ISBELL: They showed the monkeys images of snakes, faces of primates, hands of primates, and simple geometric shapes to see which neurons would be most selective for those images.
HAMILTON: And they found something remarkable in a part of the visual system that's unique to people, apes and monkeys.
ISBELL: There are neurons that are very sensitive to snake images and much more sensitive to them than the faces of primates.
HAMILTON: Which is surprising because monkeys and other primates have brains that are highly sensitive to faces. Isbell says the finding appears to explain her experience in Kenya of stopping mid-stride, before she even realized she was seeing a cobra.
ISBELL: This part of the visual system appears to be the sort of quicker, automatic visual system that allows us to respond without even being consciously aware of the object that we're responding to.
HAMILTON: The finding was not a complete surprise to other researchers who study primates' fear of snakes.
SUE MINEKA: There have been a lot of people suspecting that there must be something like this must be going on. And these people found out what it was.
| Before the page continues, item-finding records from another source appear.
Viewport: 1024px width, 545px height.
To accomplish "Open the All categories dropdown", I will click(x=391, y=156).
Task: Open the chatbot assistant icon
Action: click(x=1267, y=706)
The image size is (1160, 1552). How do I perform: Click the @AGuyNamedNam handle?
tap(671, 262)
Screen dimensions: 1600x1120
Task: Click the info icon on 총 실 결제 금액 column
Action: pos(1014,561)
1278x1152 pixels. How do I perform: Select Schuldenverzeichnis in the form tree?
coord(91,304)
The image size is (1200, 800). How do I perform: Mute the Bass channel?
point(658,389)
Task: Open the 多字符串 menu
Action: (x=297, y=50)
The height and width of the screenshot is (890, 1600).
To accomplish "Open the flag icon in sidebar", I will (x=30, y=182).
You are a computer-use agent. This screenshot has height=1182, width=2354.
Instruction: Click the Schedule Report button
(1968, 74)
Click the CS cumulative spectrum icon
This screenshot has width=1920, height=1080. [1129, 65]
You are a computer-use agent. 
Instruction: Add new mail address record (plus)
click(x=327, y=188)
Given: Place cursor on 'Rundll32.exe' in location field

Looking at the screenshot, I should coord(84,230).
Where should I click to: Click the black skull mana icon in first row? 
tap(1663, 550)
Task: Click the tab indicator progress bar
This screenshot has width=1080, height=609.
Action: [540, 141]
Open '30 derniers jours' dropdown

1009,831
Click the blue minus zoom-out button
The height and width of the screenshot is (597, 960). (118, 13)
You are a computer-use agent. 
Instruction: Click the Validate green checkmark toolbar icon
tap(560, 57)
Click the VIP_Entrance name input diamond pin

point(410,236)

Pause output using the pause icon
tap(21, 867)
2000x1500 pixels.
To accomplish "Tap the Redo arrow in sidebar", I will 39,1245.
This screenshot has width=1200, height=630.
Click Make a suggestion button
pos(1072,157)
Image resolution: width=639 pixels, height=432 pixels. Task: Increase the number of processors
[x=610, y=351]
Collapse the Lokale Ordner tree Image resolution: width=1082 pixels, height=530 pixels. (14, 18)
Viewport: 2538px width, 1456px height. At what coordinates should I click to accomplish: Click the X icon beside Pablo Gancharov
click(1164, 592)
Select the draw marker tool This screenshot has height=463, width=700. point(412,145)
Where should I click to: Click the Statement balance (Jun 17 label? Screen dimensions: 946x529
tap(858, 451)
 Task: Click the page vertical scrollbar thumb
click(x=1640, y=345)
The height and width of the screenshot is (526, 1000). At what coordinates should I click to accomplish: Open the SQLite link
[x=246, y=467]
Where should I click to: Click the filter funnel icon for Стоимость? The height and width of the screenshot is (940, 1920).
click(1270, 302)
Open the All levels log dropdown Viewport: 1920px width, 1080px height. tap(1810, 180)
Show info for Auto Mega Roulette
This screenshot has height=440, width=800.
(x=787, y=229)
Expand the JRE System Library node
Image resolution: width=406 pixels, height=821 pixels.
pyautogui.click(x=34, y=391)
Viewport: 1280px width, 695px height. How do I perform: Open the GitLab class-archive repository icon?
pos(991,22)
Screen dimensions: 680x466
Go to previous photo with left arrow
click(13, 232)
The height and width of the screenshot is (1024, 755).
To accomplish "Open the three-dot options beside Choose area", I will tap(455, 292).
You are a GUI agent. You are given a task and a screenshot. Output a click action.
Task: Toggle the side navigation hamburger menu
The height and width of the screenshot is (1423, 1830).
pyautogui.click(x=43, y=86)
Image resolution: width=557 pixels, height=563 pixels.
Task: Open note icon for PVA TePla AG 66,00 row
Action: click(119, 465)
HAMILTON: Sue Mineka at Northwestern University says the new study appears to explain her own research showing that even monkeys raised in labs, where there are no snakes, can quickly learn to fear the reptiles.
MINEKA: Humans, we've heard all sorts of bad things about snakes. But what's interesting is that a lab-reared monkey, who has never had any encounter with a snake before, never heard anything bad about a snake before, quickly picks up a fear.
HAMILTON: Mineka says it's not clear whether the brain response of the monkeys in this study showed they were truly afraid of snakes or just had an innate ability to recognize them. But Mineka says the study does suggest that both monkeys and humans have evolved brains that are well prepared to learn to fear snakes.
MINEKA: It's identifying a possible mechanism by which this prepared learning could occur because there is a distinct neural signature that could then be associated with threat.
HAMILTON: The new research appears in the Proceedings of the National Academy of Sciences.